Tomlinson was born in London and lived and worked there throughout his life. He is most noted today for his 1735 publication The Art of Dancing, and for a series of dances he composed, published and sold during his lifetime. As an apprentice dancing master, he had started a workbook that included exercises and notations copied from published baroque dance treatises of the time. Its greatest significance, however, is the six dances composed by Tomlinson himself that had not been published previously.
In 1988, Lowe’s collection came into the Turnbull’s care via his New Zealand descendants and extended family (among them the celebrated dancer Sir Jon Trimmer). Here, dance scholar Jennifer Shennan prepared and edited the workbook for publication in facsimile in 1992 by Pendragon Press in New York. Dance historians worldwide were agog. In addition to the Tomlinson manuscript, the Lowe collection includes a rare and beautiful nineteenth-century dance manual and Joseph senior’s journal of the years he had spent teaching dance at Queen Victoria’s court.
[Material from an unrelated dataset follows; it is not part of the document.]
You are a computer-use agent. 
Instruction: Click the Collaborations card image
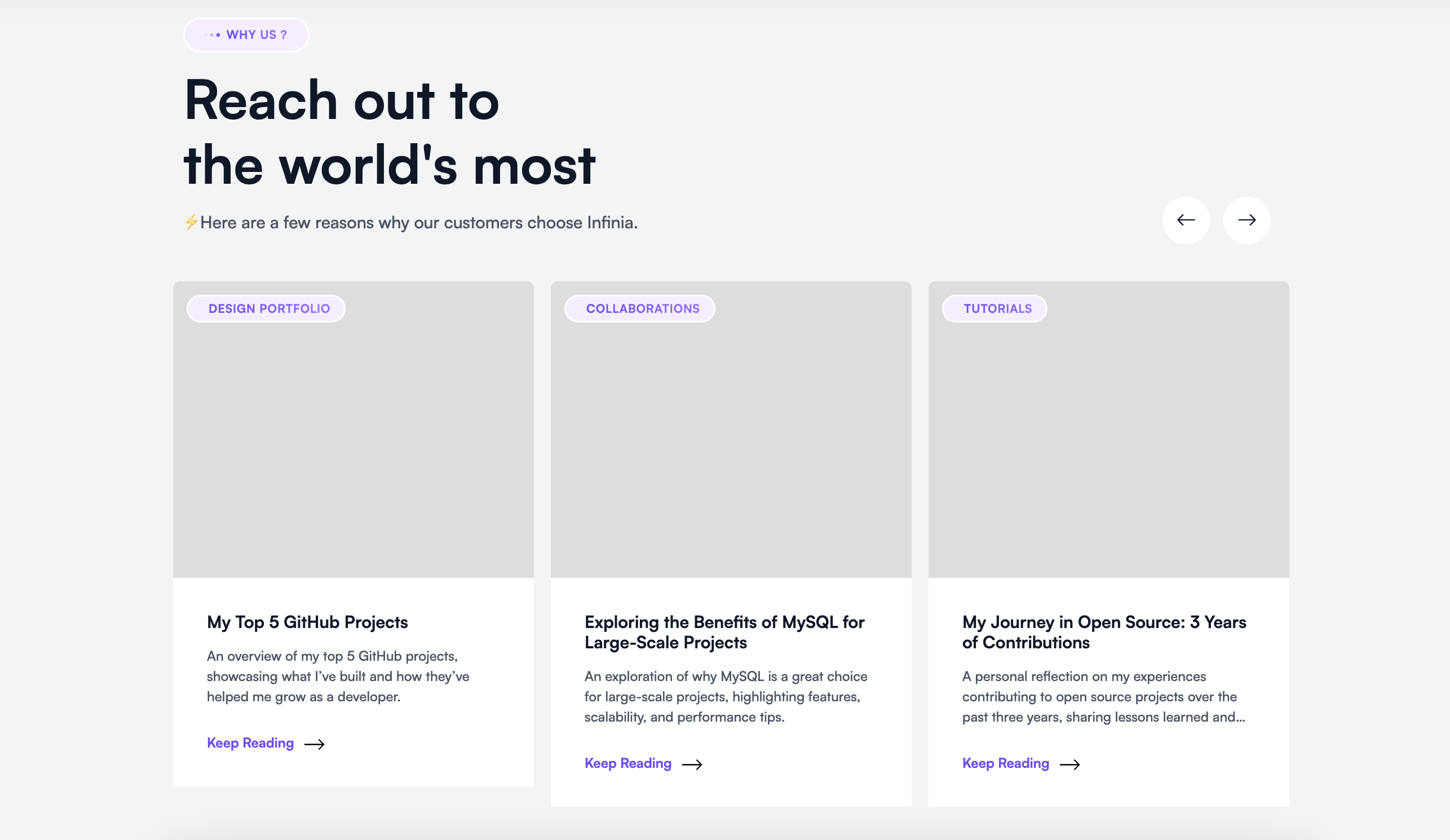tap(731, 449)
Two pages from the workbook of Kellom Tomlinson (known also as ‘Kenelm Tomlinson’). On the left is the concluding page of ‘Canary for a Man and a Woman’. On the right is the first of two pages of ‘Saraband for a Man’. Both dances were created by Tomlinson, with the music to ‘Saraband’ also composed by him.
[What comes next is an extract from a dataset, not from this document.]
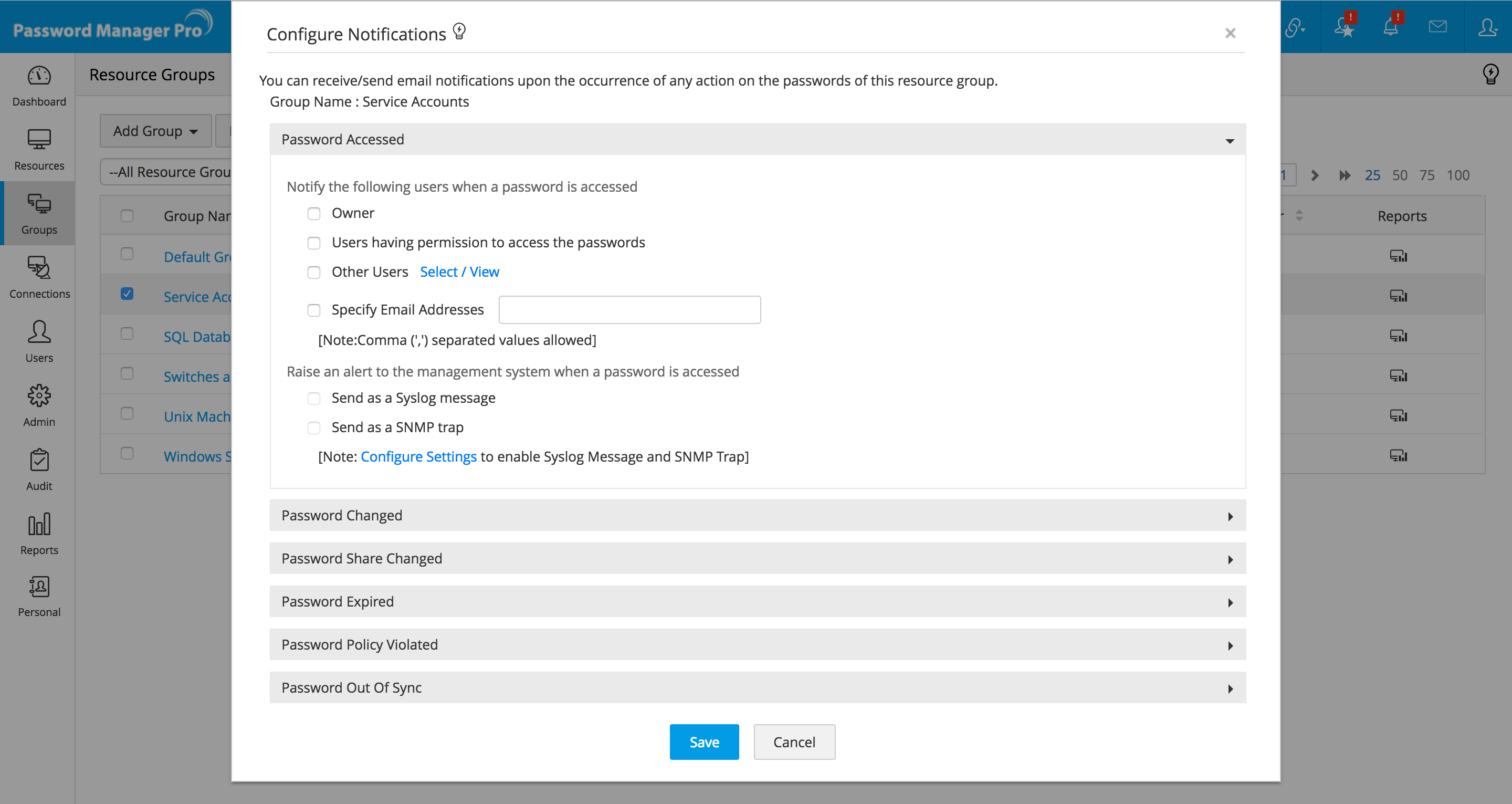Image resolution: width=1512 pixels, height=804 pixels.
Task: Click the help lightbulb beside Configure Notifications
Action: point(459,32)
Reading the dance manuscript is beyond most of us. Just as many of us don’t read music, so deciphering dance notation—where the steps are transcribed into stylised symbols—is a skill known to only a few. To those who do know that mysterious code, the repertoire of dance history expands to reclaim forgotten dances.
Dance in New Zealand draws on many traditions, including those documented and encoded in centuriesold manuscripts. Dance resources in the Turnbull collections are relatively modest, but a determined search by dance performers, teachers and researchers yields treasures like the Tomlinson workbook.